>>

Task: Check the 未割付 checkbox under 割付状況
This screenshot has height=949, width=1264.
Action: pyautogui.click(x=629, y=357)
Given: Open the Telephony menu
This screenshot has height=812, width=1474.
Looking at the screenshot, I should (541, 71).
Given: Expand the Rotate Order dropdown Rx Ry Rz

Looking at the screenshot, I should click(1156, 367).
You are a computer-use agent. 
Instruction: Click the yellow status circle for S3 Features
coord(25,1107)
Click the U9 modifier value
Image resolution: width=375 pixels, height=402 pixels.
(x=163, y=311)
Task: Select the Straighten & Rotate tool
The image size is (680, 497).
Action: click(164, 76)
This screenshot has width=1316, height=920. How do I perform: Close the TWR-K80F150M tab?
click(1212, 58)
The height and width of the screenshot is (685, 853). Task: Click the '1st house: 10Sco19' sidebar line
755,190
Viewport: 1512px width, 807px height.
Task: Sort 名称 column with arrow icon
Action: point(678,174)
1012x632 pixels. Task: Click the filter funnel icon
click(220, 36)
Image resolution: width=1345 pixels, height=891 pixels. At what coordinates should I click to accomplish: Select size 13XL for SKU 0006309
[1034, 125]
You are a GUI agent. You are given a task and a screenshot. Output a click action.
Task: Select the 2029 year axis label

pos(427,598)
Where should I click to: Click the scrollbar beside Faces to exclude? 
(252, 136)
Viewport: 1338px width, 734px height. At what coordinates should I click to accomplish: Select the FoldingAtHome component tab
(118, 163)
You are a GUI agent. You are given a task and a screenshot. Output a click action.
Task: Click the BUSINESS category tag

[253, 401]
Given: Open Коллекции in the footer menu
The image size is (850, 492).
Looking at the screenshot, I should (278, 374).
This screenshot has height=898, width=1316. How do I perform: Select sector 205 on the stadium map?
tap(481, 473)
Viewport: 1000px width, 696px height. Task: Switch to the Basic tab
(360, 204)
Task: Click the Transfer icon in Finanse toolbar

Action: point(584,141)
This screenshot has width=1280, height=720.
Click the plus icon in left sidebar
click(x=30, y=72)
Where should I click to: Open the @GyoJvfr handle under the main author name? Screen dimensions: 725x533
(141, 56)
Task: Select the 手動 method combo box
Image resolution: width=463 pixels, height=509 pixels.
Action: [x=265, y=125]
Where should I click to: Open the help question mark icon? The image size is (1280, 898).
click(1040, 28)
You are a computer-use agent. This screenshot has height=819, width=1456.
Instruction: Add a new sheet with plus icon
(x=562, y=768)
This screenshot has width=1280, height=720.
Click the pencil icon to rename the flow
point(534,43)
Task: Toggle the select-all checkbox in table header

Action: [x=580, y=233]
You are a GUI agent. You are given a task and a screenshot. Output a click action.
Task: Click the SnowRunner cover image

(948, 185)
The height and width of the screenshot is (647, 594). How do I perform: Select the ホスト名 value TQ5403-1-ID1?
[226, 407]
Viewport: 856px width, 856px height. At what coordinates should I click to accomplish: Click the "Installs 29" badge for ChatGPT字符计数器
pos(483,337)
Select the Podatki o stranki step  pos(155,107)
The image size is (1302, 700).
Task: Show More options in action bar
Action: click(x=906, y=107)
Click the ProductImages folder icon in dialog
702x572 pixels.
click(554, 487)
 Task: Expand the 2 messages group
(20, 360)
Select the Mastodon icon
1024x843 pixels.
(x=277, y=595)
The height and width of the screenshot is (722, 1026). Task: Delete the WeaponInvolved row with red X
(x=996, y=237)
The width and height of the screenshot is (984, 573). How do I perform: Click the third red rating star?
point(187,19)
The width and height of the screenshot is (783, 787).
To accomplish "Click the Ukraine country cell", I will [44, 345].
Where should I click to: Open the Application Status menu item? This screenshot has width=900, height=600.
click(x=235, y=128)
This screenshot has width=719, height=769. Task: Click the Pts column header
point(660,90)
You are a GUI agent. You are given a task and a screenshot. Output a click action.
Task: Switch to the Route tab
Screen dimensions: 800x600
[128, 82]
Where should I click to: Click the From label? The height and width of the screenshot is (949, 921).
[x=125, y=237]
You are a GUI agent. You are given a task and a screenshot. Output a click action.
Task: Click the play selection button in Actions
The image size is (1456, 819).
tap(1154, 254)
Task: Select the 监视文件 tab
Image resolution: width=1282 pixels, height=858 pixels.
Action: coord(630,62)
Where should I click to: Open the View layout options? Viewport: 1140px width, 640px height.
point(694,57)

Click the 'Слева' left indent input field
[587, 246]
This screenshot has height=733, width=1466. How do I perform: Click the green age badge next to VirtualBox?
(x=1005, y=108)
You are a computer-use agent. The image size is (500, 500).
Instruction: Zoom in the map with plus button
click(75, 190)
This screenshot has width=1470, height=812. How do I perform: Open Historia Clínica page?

<<

#### Exercise goal
Copy out every item above, word for word and line for line, changing nothing.

#### Task response
Task: Check the 未割付 checkbox under 割付状況
This screenshot has height=949, width=1264.
Action: pyautogui.click(x=629, y=357)
Given: Open the Telephony menu
This screenshot has height=812, width=1474.
Looking at the screenshot, I should (541, 71).
Given: Expand the Rotate Order dropdown Rx Ry Rz

Looking at the screenshot, I should click(1156, 367).
You are a computer-use agent. 
Instruction: Click the yellow status circle for S3 Features
coord(25,1107)
Click the U9 modifier value
Image resolution: width=375 pixels, height=402 pixels.
(x=163, y=311)
Task: Select the Straighten & Rotate tool
The image size is (680, 497).
Action: click(164, 76)
This screenshot has width=1316, height=920. How do I perform: Close the TWR-K80F150M tab?
click(1212, 58)
The height and width of the screenshot is (685, 853). Task: Click the '1st house: 10Sco19' sidebar line
755,190
Viewport: 1512px width, 807px height.
Task: Sort 名称 column with arrow icon
Action: point(678,174)
1012x632 pixels. Task: Click the filter funnel icon
click(220, 36)
Image resolution: width=1345 pixels, height=891 pixels. At what coordinates should I click to accomplish: Select size 13XL for SKU 0006309
[1034, 125]
You are a GUI agent. You are given a task and a screenshot. Output a click action.
Task: Select the 2029 year axis label

pos(427,598)
Where should I click to: Click the scrollbar beside Faces to exclude? 
(252, 136)
Viewport: 1338px width, 734px height. At what coordinates should I click to accomplish: Select the FoldingAtHome component tab
(118, 163)
You are a GUI agent. You are given a task and a screenshot. Output a click action.
Task: Click the BUSINESS category tag

[253, 401]
Given: Open Коллекции in the footer menu
The image size is (850, 492).
Looking at the screenshot, I should (278, 374).
This screenshot has height=898, width=1316. How do I perform: Select sector 205 on the stadium map?
tap(481, 473)
Viewport: 1000px width, 696px height. Task: Switch to the Basic tab
(360, 204)
Task: Click the Transfer icon in Finanse toolbar

Action: point(584,141)
This screenshot has width=1280, height=720.
Click the plus icon in left sidebar
click(x=30, y=72)
Where should I click to: Open the @GyoJvfr handle under the main author name? Screen dimensions: 725x533
(141, 56)
Task: Select the 手動 method combo box
Image resolution: width=463 pixels, height=509 pixels.
Action: [x=265, y=125]
Where should I click to: Open the help question mark icon? The image size is (1280, 898).
click(1040, 28)
You are a computer-use agent. This screenshot has height=819, width=1456.
Instruction: Add a new sheet with plus icon
(x=562, y=768)
This screenshot has width=1280, height=720.
Click the pencil icon to rename the flow
point(534,43)
Task: Toggle the select-all checkbox in table header

Action: [x=580, y=233]
You are a GUI agent. You are given a task and a screenshot. Output a click action.
Task: Click the SnowRunner cover image

(948, 185)
The height and width of the screenshot is (647, 594). How do I perform: Select the ホスト名 value TQ5403-1-ID1?
[226, 407]
Viewport: 856px width, 856px height. At what coordinates should I click to accomplish: Click the "Installs 29" badge for ChatGPT字符计数器
pos(483,337)
Select the Podatki o stranki step  pos(155,107)
The image size is (1302, 700).
Task: Show More options in action bar
Action: click(x=906, y=107)
Click the ProductImages folder icon in dialog
702x572 pixels.
click(554, 487)
 Task: Expand the 2 messages group
(20, 360)
Select the Mastodon icon
1024x843 pixels.
(x=277, y=595)
The height and width of the screenshot is (722, 1026). Task: Delete the WeaponInvolved row with red X
(x=996, y=237)
The width and height of the screenshot is (984, 573). How do I perform: Click the third red rating star?
point(187,19)
The width and height of the screenshot is (783, 787).
To accomplish "Click the Ukraine country cell", I will [44, 345].
Where should I click to: Open the Application Status menu item? This screenshot has width=900, height=600.
click(x=235, y=128)
This screenshot has width=719, height=769. Task: Click the Pts column header
point(660,90)
You are a GUI agent. You are given a task and a screenshot. Output a click action.
Task: Switch to the Route tab
Screen dimensions: 800x600
[128, 82]
Where should I click to: Click the From label? The height and width of the screenshot is (949, 921).
[x=125, y=237]
You are a GUI agent. You are given a task and a screenshot. Output a click action.
Task: Click the play selection button in Actions
The image size is (1456, 819).
tap(1154, 254)
Task: Select the 监视文件 tab
Image resolution: width=1282 pixels, height=858 pixels.
Action: coord(630,62)
Where should I click to: Open the View layout options? Viewport: 1140px width, 640px height.
point(694,57)

Click the 'Слева' left indent input field
[587, 246]
This screenshot has height=733, width=1466. How do I perform: Click the green age badge next to VirtualBox?
(x=1005, y=108)
You are a computer-use agent. The image size is (500, 500).
Instruction: Zoom in the map with plus button
click(75, 190)
This screenshot has width=1470, height=812. How do I perform: Open Historia Clínica page?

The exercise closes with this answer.